La faune de Burgess, ainsi nommée d’après l’à-pic qui la surplombe et la contient, dont les pentes effritées la lèvent très haut contre le ciel de Colombie Britannique (elle qui dut plutôt être terreuse, faune de mares et de talus, cliquetant, respirant sous les pierres), la faune de Burgess donc est connue, palpée, décrite depuis 1909 : avec des effleurements, des carnets de croquis et de petits pinceaux, j’imagine. Avec la pulpe prudente des doigts pour en éprouver les striures, le bombé, avec la pointe d’un crayon gris taillé très fin et des lumières rasantes pour faire voir, en allongeant l’ombre portée de telle arête de schiste, ce qui fut mâchoire, annelure, sclérite, appendice préhenseur, pince, armure, béquille, ou au contraire nageoire, corolle, frise, trompe, tige flexible, bouche circulaire, branchie. Un monde de frôlements et de dévorations (anomalocaris, qui nageait et pouvait faire jusqu’à un mètre, dut être selon l’expression consacrée « la terreur cambrienne »), mais figé, à flanc de montagne.
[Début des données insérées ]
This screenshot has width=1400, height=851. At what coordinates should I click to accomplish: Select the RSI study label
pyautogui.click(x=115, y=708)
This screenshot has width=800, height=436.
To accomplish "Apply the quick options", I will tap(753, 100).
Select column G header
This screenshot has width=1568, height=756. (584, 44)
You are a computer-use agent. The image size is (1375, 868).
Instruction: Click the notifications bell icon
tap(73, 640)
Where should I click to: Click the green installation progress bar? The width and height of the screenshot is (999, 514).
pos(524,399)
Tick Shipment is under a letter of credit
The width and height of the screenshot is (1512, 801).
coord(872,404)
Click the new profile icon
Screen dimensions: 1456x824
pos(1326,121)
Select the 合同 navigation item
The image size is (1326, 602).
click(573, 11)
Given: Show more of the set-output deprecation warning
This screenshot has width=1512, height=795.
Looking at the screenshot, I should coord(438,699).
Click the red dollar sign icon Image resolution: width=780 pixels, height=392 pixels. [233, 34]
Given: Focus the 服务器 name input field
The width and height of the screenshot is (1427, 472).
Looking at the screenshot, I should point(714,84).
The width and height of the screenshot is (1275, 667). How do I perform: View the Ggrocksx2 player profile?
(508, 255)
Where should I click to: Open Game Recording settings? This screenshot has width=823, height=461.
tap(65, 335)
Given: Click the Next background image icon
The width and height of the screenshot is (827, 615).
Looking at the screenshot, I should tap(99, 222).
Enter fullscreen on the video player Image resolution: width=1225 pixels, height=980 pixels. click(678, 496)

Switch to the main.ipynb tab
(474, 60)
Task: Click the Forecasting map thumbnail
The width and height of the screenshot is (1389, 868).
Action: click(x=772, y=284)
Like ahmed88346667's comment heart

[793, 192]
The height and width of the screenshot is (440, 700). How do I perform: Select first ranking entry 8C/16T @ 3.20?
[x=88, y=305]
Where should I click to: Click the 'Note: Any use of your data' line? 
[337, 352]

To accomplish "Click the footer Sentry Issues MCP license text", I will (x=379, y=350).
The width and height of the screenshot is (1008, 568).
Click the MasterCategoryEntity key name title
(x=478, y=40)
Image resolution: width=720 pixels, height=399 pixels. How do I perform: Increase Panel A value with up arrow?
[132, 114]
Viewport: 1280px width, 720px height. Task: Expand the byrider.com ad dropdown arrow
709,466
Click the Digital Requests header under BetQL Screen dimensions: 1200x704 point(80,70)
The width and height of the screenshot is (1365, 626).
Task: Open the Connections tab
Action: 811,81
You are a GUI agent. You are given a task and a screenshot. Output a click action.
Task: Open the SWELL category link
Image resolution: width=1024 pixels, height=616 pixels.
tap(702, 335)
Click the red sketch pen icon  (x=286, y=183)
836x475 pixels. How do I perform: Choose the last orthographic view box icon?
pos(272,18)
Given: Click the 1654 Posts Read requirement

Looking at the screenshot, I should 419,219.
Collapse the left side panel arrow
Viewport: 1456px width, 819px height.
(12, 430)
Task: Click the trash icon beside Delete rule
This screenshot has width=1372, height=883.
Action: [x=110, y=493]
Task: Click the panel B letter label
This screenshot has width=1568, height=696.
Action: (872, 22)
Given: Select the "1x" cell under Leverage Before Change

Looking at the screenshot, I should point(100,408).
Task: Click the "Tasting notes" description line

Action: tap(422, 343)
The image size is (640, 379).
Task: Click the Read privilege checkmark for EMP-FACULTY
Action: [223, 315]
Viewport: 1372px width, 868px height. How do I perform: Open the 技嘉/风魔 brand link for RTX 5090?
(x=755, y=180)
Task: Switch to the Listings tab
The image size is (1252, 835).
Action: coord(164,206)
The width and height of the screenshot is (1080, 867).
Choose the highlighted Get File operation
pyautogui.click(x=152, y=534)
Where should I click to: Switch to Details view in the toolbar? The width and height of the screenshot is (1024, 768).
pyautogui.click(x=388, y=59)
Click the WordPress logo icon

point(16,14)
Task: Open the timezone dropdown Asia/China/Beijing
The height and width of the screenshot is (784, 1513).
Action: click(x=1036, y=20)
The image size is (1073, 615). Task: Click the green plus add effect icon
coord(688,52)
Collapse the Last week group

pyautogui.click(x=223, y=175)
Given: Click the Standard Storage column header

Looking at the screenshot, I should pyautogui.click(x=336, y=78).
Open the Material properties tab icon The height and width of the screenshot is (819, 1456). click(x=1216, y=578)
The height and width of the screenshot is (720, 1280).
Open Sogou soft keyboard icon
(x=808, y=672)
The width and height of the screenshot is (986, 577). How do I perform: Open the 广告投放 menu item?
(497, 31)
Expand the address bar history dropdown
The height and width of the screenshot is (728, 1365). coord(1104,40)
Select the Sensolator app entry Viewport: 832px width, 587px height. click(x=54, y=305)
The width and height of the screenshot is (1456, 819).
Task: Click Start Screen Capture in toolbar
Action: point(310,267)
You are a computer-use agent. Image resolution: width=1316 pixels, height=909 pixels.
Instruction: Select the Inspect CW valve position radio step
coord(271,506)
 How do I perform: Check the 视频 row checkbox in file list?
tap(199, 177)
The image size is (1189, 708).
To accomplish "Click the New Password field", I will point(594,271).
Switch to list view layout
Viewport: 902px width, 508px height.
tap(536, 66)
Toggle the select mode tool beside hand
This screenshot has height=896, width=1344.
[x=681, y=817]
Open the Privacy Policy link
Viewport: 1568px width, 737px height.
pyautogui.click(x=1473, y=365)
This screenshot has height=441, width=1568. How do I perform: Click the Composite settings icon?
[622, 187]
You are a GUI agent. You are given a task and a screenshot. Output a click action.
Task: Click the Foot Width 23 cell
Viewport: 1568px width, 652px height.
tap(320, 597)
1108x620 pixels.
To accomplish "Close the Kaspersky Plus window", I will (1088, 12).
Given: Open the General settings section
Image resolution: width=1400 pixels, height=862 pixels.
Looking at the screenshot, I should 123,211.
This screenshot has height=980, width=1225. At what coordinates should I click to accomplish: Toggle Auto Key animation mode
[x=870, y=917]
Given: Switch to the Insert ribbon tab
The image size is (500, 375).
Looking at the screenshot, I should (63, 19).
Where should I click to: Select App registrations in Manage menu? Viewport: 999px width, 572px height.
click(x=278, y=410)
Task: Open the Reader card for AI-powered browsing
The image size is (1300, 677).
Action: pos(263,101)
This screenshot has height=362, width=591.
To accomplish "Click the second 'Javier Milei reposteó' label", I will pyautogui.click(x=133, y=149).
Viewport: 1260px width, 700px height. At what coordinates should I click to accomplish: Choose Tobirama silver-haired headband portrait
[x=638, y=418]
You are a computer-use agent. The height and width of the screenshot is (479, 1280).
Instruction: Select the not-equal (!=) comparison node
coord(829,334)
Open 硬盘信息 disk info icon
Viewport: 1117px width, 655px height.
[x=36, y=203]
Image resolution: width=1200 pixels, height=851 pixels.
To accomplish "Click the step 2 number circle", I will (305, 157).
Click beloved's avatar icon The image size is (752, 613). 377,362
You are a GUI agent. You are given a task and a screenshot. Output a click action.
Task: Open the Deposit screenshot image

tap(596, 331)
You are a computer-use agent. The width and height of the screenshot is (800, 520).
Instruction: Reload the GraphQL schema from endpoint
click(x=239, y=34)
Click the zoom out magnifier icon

Ce sont là des fossiles, exceptionnels à plusieurs titres. D’abord parce qu’une coulée de boue, où s’origine toujours le schiste, dut cette fois les enfouir si vite qu’elle arrêta la décomposition et le travail des nécrophages, conservant les parties aisément corruptibles, permettant d’observer, outre les bêtes carapaçonnées, au moins 87 genres d’organismes à corps mou, et jusque dans leurs détails les plus fragiles – par exemple les cinq yeux sur la tête d’opabina, tête que prolongeait une trompe frontale, elle-même terminée par une pince dentée. Cinq yeux, cela n’est pas fréquent, ni ce style de trompe. Or voici le point : la faune de Burgess, brusquement apparue voici 528 millions d’années, disparue à peine 18 millions d’années plus tard, introduit dans ce que l’on savait jusque là de l’évolution du vivant un invraisemblable dispars, un désordre qui est prolifération d’ordres. Un tel excès de formes empêcha d’ailleurs longtemps la juste évaluation de cette faune. En bonne logique darwinienne, on essaya jusqu’aux années soixante d’y reconnaître, par rétrospection, les formes plus frustes (puisqu’antérieures) de descendants actuels, héritiers dont la sélection naturelle aurait du accroître la complication sans modifier pourtant la disposition fondamentale, le plan anatomique, ce que l’on nomme le phylum. On essaya – on n’y parvint pas.
On dut alors admettre que dinomischus, animal juché sur une tige évoquant la pâquerette mais doté, au fond du calice, d’une bouche et d’un anus, ou hallucigenia, ses sept paires de pattes et ses sept paires d’épines, constituaient bien d’autres phyla, non espèces le long d’embranchements connus mais autres branches sans descendance, autres plans griffonnés à même le vivant et aussi vite abandonnés. Ainsi connaissions-nous, par exemple, quatre types d’arthropodes : les trilobites (disparus), les crustacés, les chélicérates (araignées, scorpions) et les uniramés (autrement dit : tous les insectes). La faune de Burgess en révèle vingt de plus, pris dans des cuirasses compliquées, que leur distribution anatomique interdit de réduire aux autres et qui n’ont pas survécu. Quarante formes, entièrement hétérogènes aux taxinomies existantes, attendent encore d’être situées ; la paléontologie, qui parle volontiers latin, a pour elles un nom splendide : ce sont des problematica.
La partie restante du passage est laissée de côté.